● **ENTRIES SUPPLIED**

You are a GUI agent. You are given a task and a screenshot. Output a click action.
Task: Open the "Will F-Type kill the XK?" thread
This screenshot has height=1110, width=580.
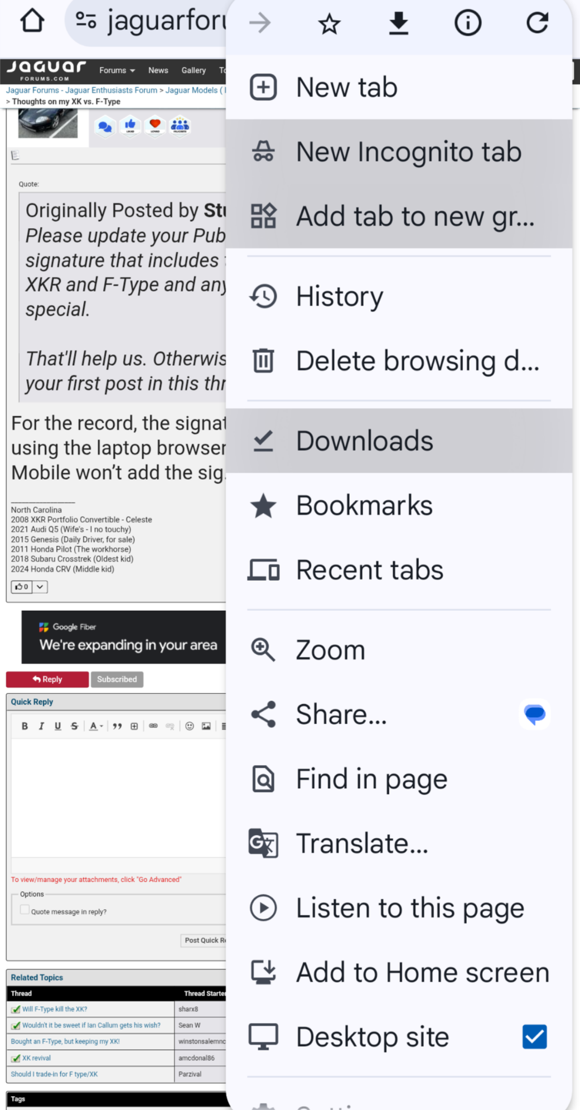pos(55,1009)
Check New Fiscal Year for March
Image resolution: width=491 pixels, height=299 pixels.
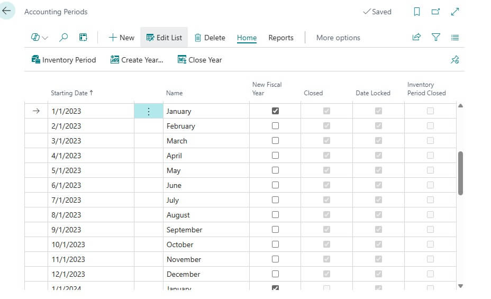coord(275,141)
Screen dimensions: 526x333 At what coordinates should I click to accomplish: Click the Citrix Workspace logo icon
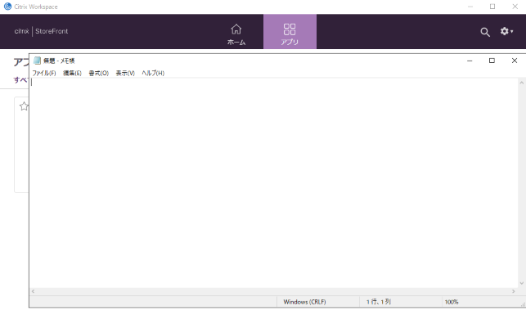coord(7,7)
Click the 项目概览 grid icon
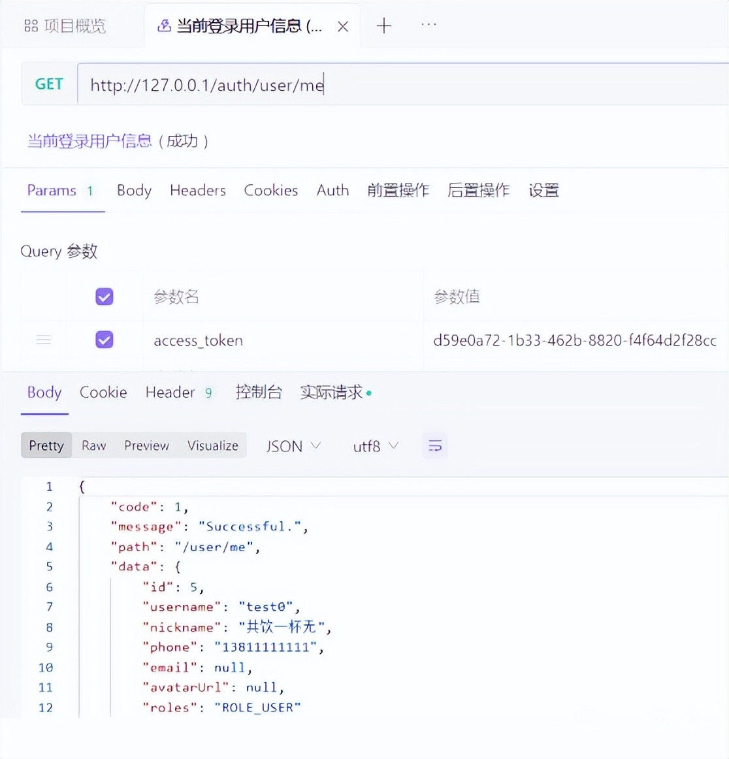Image resolution: width=729 pixels, height=759 pixels. point(31,26)
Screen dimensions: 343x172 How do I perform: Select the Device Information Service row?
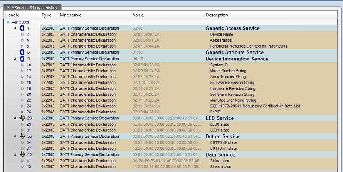[237, 59]
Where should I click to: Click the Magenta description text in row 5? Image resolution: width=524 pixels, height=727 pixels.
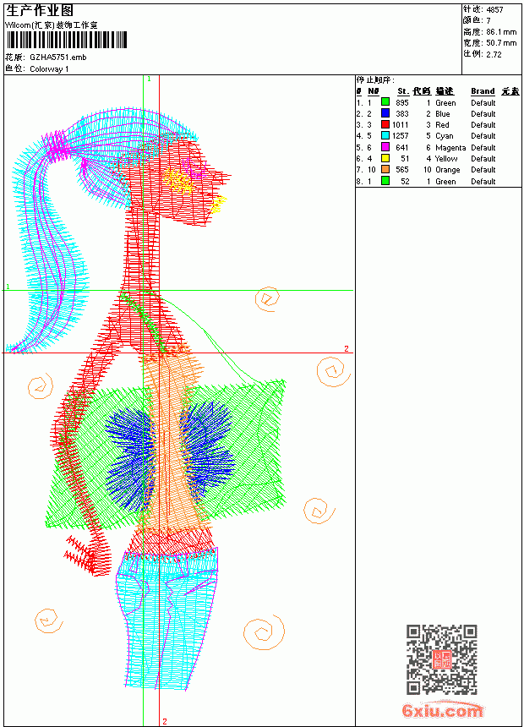tap(450, 147)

● **WORK TO BE COMPLETED**
Each record above has to be written out again in full, but its pictures must not be.

● **EXERCISE OUTPUT**
You are a GUI agent. You are given a task and a screenshot. Output a click action.
Task: Open the "Will F-Type kill the XK?" thread
This screenshot has height=1110, width=580.
pos(55,1009)
Check New Fiscal Year for March
Image resolution: width=491 pixels, height=299 pixels.
coord(275,141)
Screen dimensions: 526x333 At what coordinates should I click to accomplish: Click the Citrix Workspace logo icon
coord(7,7)
Click the 项目概览 grid icon
Image resolution: width=729 pixels, height=759 pixels. point(31,26)
Screen dimensions: 343x172 How do I perform: Select the Device Information Service row?
[237, 59]
Where should I click to: Click the Magenta description text in row 5? Image resolution: width=524 pixels, height=727 pixels.
tap(450, 147)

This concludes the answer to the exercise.